Saturday, June 22, 2013

Hanya Teman


"Apakah tiba-tiba menyukai seseorang karena dia mengerti itu salah? Apakah menyimpan perasaan lain terhadap seorang teman itu dosa? Dan apakah menaruh sedikit simpati kepada seseorang yang selama ini gak aku perhatiin itu mungkin?"

          Aku terbangun ditengah malam, menengadah melihat kesendirian sang rembulan. Aku mengajaknya bicara tentang sakit yang berkecamuk dalam jiwaku, bicara bahwa aku sangat bersyukur bisa mencintainya dengan kenyataan bahwa dia hanya bisa melukaiku tanpa membalas rasaku. Entahlah sampai kapan aku bisa bertahan melawan patah hati ini, yang pasti tidak dalam waktu dekat ini.

※

- [TUJUAN TUGAS]:
Tuliskan semua pertanyaan yang terdapat dalam kutipan pembuka tulisan "Hanya Teman" di atas. Daftar berikut merupakan bahan tersendiri yang terpisah dari tulisan di atas.

※

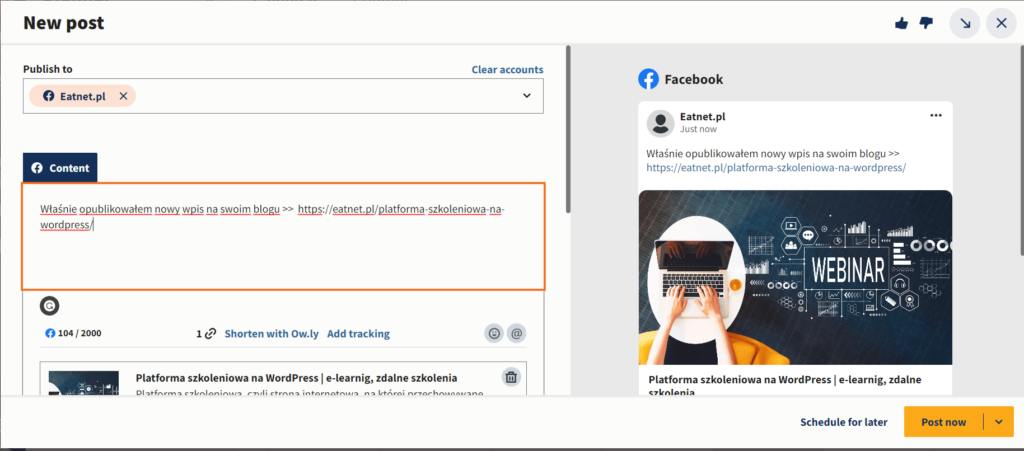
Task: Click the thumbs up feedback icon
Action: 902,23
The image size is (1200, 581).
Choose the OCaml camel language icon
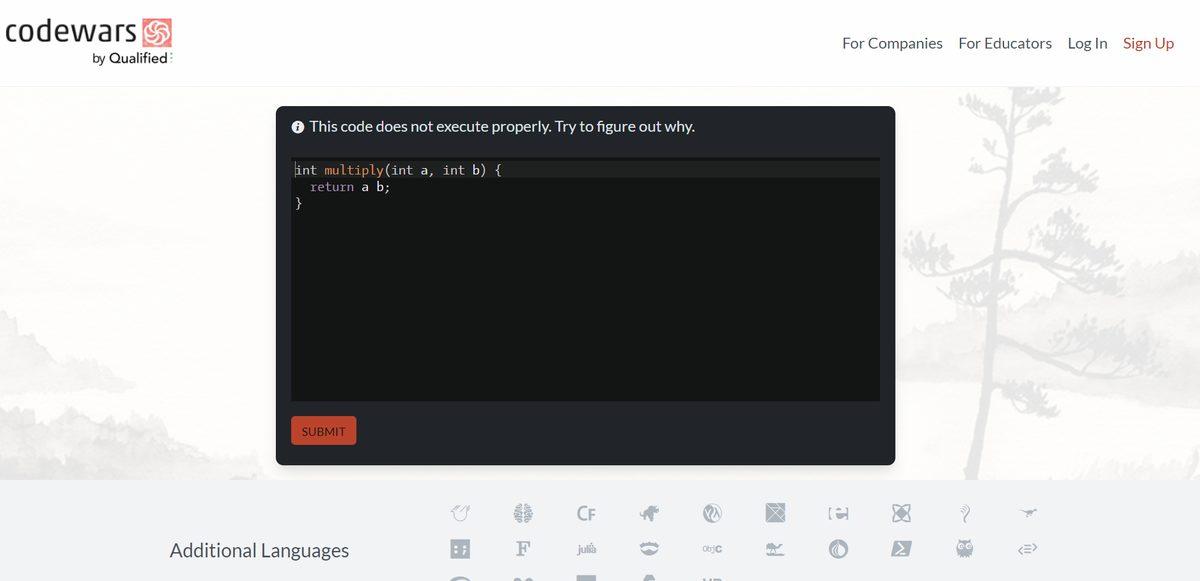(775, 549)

※

- [HASIL AKHIR]:
1. Apakah tiba-tiba menyukai seseorang karena dia mengerti itu salah?
2. Apakah menyimpan perasaan lain terhadap seorang teman itu dosa?
3. Dan apakah menaruh sedikit simpati kepada seseorang yang selama ini gak aku perhatiin itu mungkin?